We called all soft drinks 'coke'. Once while riding in the station wagon on a country drive, Mom said, "I'm thirsty, y'all. Stop the car and let's get a coke, big Daddy." Those weren't her exact words, but I like the way it reads so I'll leave it in for dramatic effect.
Dad followed mom's lead and called all soft drinks 'coke' unless we talked about Dr. Pepper. Dad liked those big bottles of Dr. Pepper. Drink it at 10, 2, and 4. That's what the label said. It tasted good and helped me learn to tell time. I won't say the same about Schlitz. It did not taste good and if Dad drank too many, he didn't give a cuss about the time. I'm kidding. Dad didn't drink much beer, but I like the way it reads so I'll keep it in.

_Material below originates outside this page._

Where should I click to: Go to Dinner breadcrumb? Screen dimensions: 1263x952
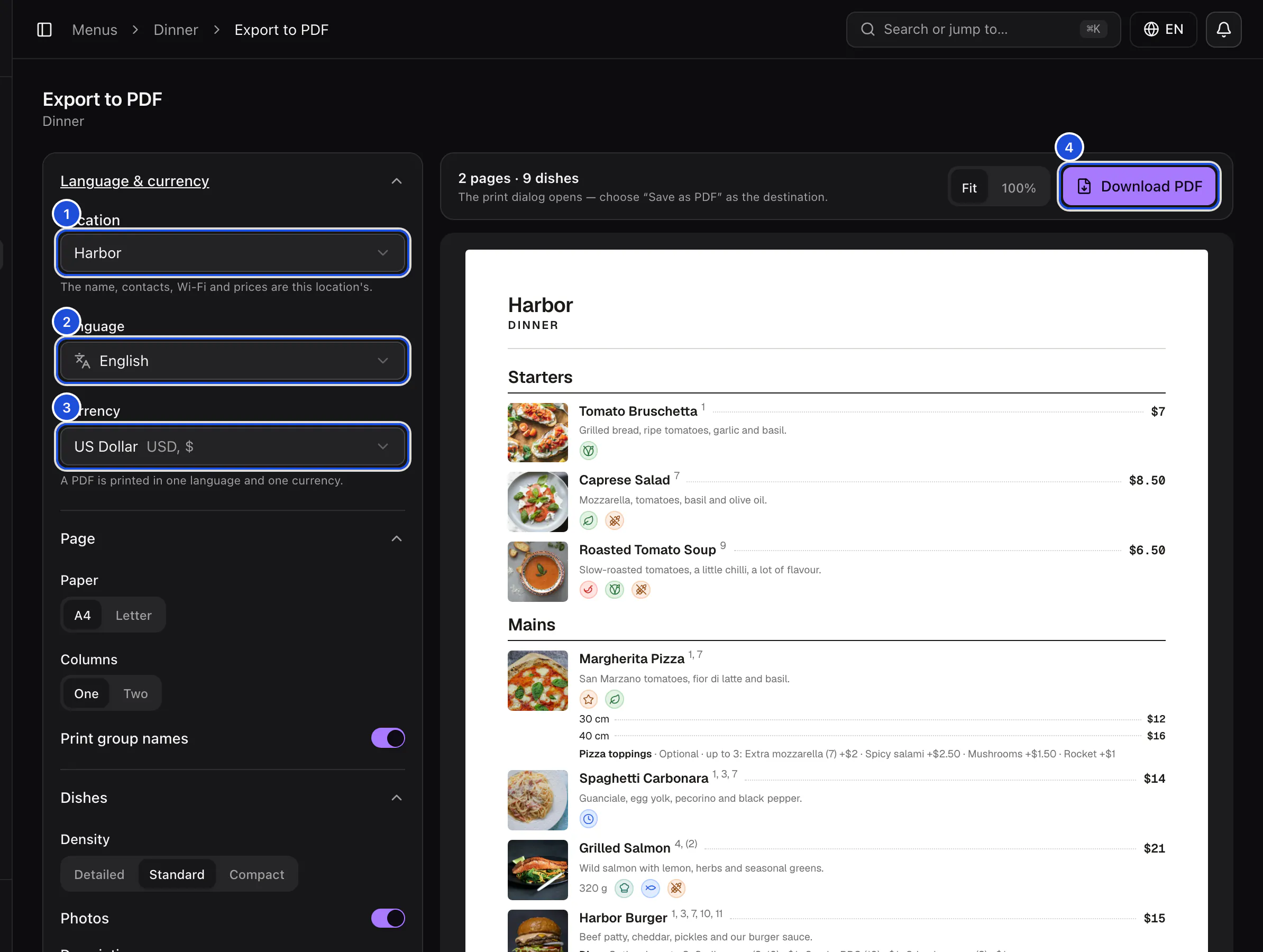(176, 30)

I drank 7-Up at home on sick days. The sparkling lemon-lime bubbles helped me keep my fluid intake high while I watched "Dark Shadows" and "Truth or Consequences". Our sick-day routine included a trip to Dr. Kimura's office at 80th and Mission road and a stop at Safeway in the Prairie Village shopping center for 7-Up.

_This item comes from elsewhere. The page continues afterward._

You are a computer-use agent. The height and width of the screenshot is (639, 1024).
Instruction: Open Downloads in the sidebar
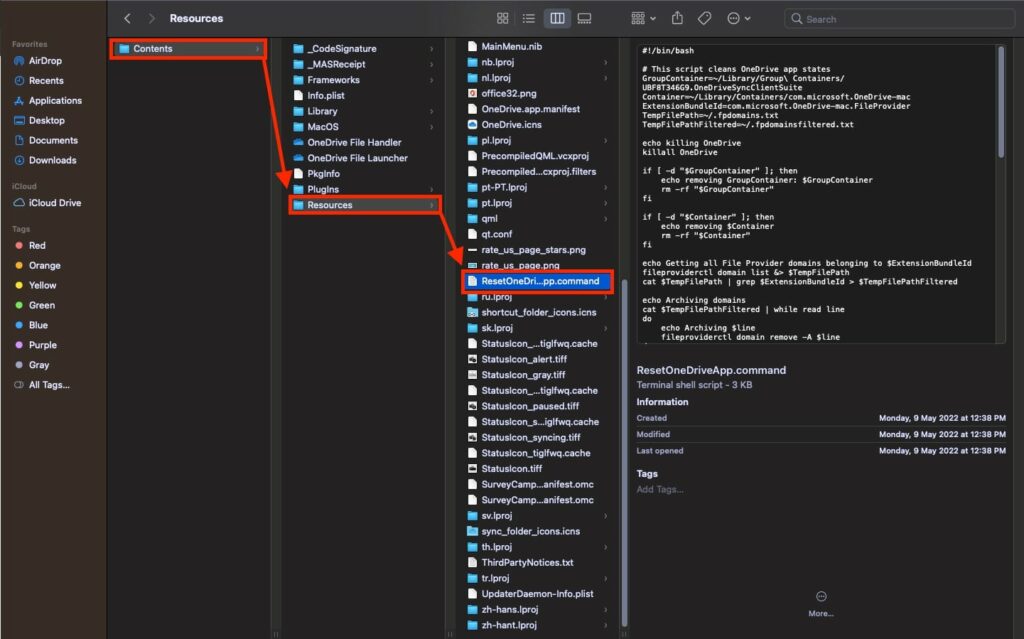click(52, 160)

Friday night meant Shakey's for pizza. When we moved to the Kansas City from Columbia, Missouri in 1969, they were the preeminent pizza chain in the Midwest. The old-time piano music and Laurel and Hardy films flickering overhead made me thirsty for Root Beer.
Bargain-minded parents brought soda coolers to our sporting events. This exposed me to several cheaper soft drink lines like Craigmont, Vess, and Shasta. We clamored for the soda chest as soon as they unlatched it, lest we be saddled with the dregs: a lowly cream soda.
The original Dickinson theatre on Johnson Drive featured an unusual permutation of soft drink sales. The concession stand sold only popcorn and candy. There was a ten cent mechanical fountain dispensary at the far end of the lobby. The soda water and syrup mixed on the fly for a unique taste in every paper cup.
Some people in Kansas City call soft drinks 'pop'. It's a northern Midwest habit and it often comes out of their mouths as 'pap'. This bugs me. I'll stick with coke. But don't be surprised if I'm drinking a Dr. Pepper, especially if it's 10, 2, or 4.